Designing of Polarization Encoded All-Optical Ternary Multiplexer and Demultiplexer

The advantages of Multi-valued logic (MVL) systems and circuits have drawn a significant interest as a coming generation technology that can be viewed as an alternative approach to solve many problems in transmission, storage and processing of large amount of information in digital signal processing. The paper presents an all-optical circuit for designing ternary (three-valued) multiplexer & demultiplexer with the help of polarization encoded basic ternary logic gates (ternary min and ternary delta literal). It focuses on recent patents / publications in relevant field and future scope of works in the fascinating field of optical multi-valued logic. Keywords: Optical logic, nonlinear optics, optical multi-valued logic, polarization, ternary multiplexer/demultiplexer, Multiplexer, Demultiplexer, Quantum Electronics, Solid-State circuits, optical processors, spatial light modulator, Terahertz Optical Asymmetric Demultiplexer, broadband communications, digital signals, digital communication system

All-optical cross-bar network architecture using TOAD based interferometric switch and designing of reconfigurable logic unit

The design of all-optical 2 × 2 Terahertz Optical Asymmetric Demultiplexer (TOAD) based interferometric switch is proposed and described in this manuscript. Numerical simulation has been done to achieve the performance of the switch. Using this 2 × 2 TOAD based switch, cross-bar network architecture is designed. A reconfigurable logic unit is also proposed in this manuscript, which can perform 16-Boolean logical operations.

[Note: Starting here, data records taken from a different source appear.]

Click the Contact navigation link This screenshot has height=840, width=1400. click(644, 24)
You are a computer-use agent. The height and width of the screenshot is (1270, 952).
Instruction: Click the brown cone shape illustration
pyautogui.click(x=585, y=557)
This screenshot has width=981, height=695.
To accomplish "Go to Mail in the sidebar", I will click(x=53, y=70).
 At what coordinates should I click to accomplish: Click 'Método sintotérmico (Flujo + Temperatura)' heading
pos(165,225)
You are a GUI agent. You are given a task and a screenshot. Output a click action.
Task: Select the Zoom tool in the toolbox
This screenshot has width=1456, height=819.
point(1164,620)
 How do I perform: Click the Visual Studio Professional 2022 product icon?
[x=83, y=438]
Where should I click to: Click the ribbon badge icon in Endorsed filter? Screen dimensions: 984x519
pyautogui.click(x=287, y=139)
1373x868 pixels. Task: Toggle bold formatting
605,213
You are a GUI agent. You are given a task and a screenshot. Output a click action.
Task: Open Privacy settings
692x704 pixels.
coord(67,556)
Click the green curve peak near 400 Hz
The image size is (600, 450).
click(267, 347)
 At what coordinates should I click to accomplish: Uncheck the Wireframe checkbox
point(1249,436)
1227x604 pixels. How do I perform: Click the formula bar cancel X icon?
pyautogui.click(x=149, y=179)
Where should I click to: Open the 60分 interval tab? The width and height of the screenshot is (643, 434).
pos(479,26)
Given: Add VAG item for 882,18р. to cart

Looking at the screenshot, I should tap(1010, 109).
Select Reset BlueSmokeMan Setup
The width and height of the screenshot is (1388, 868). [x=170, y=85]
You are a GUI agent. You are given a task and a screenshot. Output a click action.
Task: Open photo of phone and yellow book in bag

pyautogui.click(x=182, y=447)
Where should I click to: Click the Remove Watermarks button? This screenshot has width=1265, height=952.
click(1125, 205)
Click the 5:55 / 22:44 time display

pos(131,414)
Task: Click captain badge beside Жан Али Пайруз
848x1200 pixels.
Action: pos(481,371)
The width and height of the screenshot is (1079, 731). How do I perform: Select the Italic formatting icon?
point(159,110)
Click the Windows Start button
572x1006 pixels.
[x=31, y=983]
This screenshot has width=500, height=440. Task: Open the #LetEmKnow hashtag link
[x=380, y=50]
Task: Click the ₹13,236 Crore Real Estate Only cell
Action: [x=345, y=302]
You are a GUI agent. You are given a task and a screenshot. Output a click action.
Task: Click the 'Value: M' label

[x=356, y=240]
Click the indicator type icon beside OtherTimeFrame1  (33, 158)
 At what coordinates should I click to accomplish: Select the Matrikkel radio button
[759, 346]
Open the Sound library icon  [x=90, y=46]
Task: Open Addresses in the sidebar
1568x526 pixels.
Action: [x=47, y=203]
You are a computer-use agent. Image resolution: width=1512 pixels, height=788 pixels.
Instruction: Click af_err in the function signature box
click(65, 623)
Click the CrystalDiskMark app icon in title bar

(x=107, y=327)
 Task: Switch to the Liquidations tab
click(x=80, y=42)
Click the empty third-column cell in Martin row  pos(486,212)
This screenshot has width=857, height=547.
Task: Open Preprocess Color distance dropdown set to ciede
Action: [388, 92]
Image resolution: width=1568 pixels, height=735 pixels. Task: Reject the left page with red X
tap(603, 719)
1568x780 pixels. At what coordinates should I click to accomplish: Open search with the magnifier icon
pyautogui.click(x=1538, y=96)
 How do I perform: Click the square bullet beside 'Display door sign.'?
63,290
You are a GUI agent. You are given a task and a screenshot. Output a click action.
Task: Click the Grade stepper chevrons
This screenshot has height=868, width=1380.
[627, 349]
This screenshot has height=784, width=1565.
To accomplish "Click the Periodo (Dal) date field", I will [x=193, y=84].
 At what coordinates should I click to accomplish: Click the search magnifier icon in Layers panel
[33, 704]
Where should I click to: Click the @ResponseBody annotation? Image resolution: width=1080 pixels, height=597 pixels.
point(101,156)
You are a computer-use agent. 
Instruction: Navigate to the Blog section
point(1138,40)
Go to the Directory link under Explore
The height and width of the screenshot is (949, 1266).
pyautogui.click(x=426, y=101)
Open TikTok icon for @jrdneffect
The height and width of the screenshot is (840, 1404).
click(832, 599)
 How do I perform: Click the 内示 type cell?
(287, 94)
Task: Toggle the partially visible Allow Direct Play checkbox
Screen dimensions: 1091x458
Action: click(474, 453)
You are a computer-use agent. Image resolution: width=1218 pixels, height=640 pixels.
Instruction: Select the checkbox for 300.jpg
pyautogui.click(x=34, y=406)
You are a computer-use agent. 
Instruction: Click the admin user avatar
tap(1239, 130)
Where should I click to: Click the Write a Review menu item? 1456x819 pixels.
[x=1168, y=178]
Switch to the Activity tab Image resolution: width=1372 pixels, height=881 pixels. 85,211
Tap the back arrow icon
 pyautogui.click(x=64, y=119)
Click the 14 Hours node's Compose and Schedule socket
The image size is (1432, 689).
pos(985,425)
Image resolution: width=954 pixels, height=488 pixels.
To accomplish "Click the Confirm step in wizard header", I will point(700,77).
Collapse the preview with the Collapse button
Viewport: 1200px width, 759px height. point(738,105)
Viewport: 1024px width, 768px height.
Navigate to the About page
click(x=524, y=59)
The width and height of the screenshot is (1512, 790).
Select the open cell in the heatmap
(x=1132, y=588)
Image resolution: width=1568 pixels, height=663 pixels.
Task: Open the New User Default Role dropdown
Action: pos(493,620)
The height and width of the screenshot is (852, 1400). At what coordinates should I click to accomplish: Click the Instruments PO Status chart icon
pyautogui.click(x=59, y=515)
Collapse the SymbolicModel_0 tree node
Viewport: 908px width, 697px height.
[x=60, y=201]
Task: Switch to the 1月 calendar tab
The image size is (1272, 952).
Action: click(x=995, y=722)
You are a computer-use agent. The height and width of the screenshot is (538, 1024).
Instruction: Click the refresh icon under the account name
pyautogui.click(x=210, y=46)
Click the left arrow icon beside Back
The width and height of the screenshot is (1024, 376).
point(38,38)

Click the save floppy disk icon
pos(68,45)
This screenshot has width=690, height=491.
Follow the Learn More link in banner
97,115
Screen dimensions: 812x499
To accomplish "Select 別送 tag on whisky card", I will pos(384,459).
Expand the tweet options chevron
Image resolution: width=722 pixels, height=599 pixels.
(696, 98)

All-optical carry lookahead adder with the help of terahertz optical asymmetric demultiplexer

An all-optical model of carry lookahead adder (CLA) implemented with a semiconductor optical amplifier (SOA)-assisted Sagnac interferometer (TOAD) is presented. The model accounts for the SOA small signal gain, linewidth enhancement factor, the switching pulses energy and width and the Sagnac loop asymmetry. Adder is a very basic component in a central processing unit. The CLA is the highest speed adder nowadays. Theoritical model is presented and verified through numerical simulation. The method promises both higher processing speed and accuracy. The model can be enhanced the functionality in which carry lookahead adder is the basic building block.